# is this betta is show worthy



## mashp (Feb 24, 2015)

I found this betta in ebay can you guys tell me is show worthy 

http://www.ebay.com/itm/Live-Betta-Fish-Imported-Crowntail-Plakat-AMAZING-/251853174389?pt=LH_DefaultDomain_0&hash=item3aa39e7675


----------



## Nimble (Aug 31, 2014)

Since you would be buying it, and not breeding it yourself, it would have to be shown in the Purchased Fish category. Also, I'm not sure if they have standards for Crowntail Plakat.


----------



## hrutan (Jun 25, 2014)

I just checked, there is a trial standard for shortfin crowntail.


----------



## lilnaugrim (Mar 27, 2013)

We could critique him based on CT and PK standards since I assume they'd just be merged for a shortfin CT standard.
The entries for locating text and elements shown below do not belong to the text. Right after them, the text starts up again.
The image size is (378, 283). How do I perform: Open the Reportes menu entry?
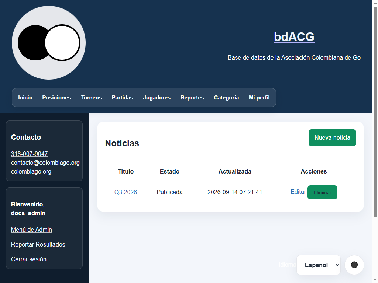tap(192, 97)
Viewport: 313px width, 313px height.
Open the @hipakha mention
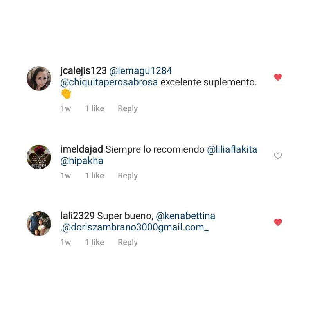click(x=82, y=161)
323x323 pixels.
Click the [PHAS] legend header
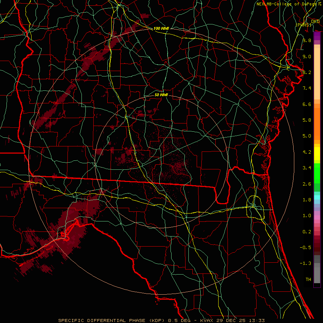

But from what I can see and what I'd assume that they'd want to see, his web reduction on his caudal is not deep enough. On CT's, the web reduction needs to be equal all the way around, so the caudal webbing would have to match the dorsal and the anal fin to be better. His body is nice and long and dorsal points forward without a stubby ray which is good! His topline is slightly bumpy at his head but otherwise doesn't look too terrible. His coloration is okay for a Solid Red but he does have a lot of iridescence and black edging (pineapple) for a red.

So the biggest thing that stands out to me is his caudal which I would assume, needs more web reduction. You could definitely breed him if you wanted better show quality fish, and you could show him in the Purchased Fish section but I don't think he'd do exceptionally well with his assumed faults at least.


----------



## indjo (Jun 6, 2010)

+1 lil
web reduction must be 50% of total fin length on all fins (to my knowledge). You want a half circle caudal (his caudal looks uneven).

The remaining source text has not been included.